» **PROBLEM**
Set every entry down again exactly, omitting none.

--- DATA PROVIDED Enclosed Below ---

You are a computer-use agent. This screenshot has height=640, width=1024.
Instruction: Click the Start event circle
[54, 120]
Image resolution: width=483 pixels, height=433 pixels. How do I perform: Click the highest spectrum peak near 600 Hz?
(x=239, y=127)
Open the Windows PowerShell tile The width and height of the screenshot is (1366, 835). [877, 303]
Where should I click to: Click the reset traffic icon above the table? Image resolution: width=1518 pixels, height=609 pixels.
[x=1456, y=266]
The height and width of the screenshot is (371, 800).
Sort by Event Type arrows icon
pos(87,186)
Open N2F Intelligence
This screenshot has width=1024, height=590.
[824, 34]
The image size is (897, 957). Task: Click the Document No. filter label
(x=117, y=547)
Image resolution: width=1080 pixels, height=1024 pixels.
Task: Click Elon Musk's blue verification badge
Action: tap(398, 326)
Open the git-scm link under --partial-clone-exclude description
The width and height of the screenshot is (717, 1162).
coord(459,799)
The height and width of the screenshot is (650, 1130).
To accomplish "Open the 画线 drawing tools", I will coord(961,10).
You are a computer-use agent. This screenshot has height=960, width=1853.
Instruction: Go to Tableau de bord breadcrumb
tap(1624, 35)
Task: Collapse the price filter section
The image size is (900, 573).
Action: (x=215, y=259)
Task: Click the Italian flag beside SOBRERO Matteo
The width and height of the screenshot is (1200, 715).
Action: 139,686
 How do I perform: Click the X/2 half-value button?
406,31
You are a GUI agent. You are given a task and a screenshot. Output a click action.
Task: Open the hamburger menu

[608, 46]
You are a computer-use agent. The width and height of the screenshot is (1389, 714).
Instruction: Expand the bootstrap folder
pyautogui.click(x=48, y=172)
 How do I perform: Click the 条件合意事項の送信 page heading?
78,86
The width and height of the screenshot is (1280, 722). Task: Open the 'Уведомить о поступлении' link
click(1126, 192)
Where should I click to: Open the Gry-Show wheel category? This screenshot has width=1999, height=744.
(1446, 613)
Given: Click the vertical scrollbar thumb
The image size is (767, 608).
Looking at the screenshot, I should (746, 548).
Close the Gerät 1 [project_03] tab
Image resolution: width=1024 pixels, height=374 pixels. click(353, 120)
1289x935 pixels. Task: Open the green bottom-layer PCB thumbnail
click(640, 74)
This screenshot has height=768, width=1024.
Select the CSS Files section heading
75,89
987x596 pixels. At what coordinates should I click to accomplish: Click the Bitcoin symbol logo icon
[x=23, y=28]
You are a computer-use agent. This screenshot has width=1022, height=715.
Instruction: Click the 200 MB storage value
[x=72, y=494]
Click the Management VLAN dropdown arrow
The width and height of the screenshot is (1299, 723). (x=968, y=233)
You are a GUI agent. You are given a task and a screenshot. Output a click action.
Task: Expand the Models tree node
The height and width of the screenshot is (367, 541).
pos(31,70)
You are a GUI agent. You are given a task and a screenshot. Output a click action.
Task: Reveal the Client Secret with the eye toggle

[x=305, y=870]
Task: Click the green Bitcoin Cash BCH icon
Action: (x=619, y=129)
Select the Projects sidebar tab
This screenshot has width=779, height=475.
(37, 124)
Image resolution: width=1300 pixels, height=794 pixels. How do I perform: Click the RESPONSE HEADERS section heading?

--- End of Enclosed DATA PROVIDED ---

» **ANSWER SECTION**
You are a computer-use agent. This screenshot has height=640, width=1024.
Instruction: Click the Start event circle
[54, 120]
Image resolution: width=483 pixels, height=433 pixels. How do I perform: Click the highest spectrum peak near 600 Hz?
(x=239, y=127)
Open the Windows PowerShell tile The width and height of the screenshot is (1366, 835). [877, 303]
Where should I click to: Click the reset traffic icon above the table? Image resolution: width=1518 pixels, height=609 pixels.
[x=1456, y=266]
The height and width of the screenshot is (371, 800).
Sort by Event Type arrows icon
pos(87,186)
Open N2F Intelligence
This screenshot has width=1024, height=590.
[824, 34]
The image size is (897, 957). Task: Click the Document No. filter label
(x=117, y=547)
Image resolution: width=1080 pixels, height=1024 pixels.
Task: Click Elon Musk's blue verification badge
Action: tap(398, 326)
Open the git-scm link under --partial-clone-exclude description
The width and height of the screenshot is (717, 1162).
coord(459,799)
The height and width of the screenshot is (650, 1130).
To accomplish "Open the 画线 drawing tools", I will coord(961,10).
You are a computer-use agent. This screenshot has height=960, width=1853.
Instruction: Go to Tableau de bord breadcrumb
tap(1624, 35)
Task: Collapse the price filter section
The image size is (900, 573).
Action: (x=215, y=259)
Task: Click the Italian flag beside SOBRERO Matteo
The width and height of the screenshot is (1200, 715).
Action: 139,686
 How do I perform: Click the X/2 half-value button?
406,31
You are a GUI agent. You are given a task and a screenshot. Output a click action.
Task: Open the hamburger menu

[608, 46]
You are a computer-use agent. The width and height of the screenshot is (1389, 714).
Instruction: Expand the bootstrap folder
pyautogui.click(x=48, y=172)
 How do I perform: Click the 条件合意事項の送信 page heading?
78,86
The width and height of the screenshot is (1280, 722). Task: Open the 'Уведомить о поступлении' link
click(1126, 192)
Where should I click to: Open the Gry-Show wheel category? This screenshot has width=1999, height=744.
(1446, 613)
Given: Click the vertical scrollbar thumb
The image size is (767, 608).
Looking at the screenshot, I should (746, 548).
Close the Gerät 1 [project_03] tab
Image resolution: width=1024 pixels, height=374 pixels. click(353, 120)
1289x935 pixels. Task: Open the green bottom-layer PCB thumbnail
click(640, 74)
This screenshot has height=768, width=1024.
Select the CSS Files section heading
75,89
987x596 pixels. At what coordinates should I click to accomplish: Click the Bitcoin symbol logo icon
[x=23, y=28]
You are a computer-use agent. This screenshot has width=1022, height=715.
Instruction: Click the 200 MB storage value
[x=72, y=494]
Click the Management VLAN dropdown arrow
The width and height of the screenshot is (1299, 723). (x=968, y=233)
You are a GUI agent. You are given a task and a screenshot. Output a click action.
Task: Expand the Models tree node
The height and width of the screenshot is (367, 541).
pos(31,70)
You are a GUI agent. You are given a task and a screenshot. Output a click action.
Task: Reveal the Client Secret with the eye toggle

[x=305, y=870]
Task: Click the green Bitcoin Cash BCH icon
Action: (x=619, y=129)
Select the Projects sidebar tab
This screenshot has width=779, height=475.
(37, 124)
Image resolution: width=1300 pixels, height=794 pixels. How do I perform: Click the RESPONSE HEADERS section heading?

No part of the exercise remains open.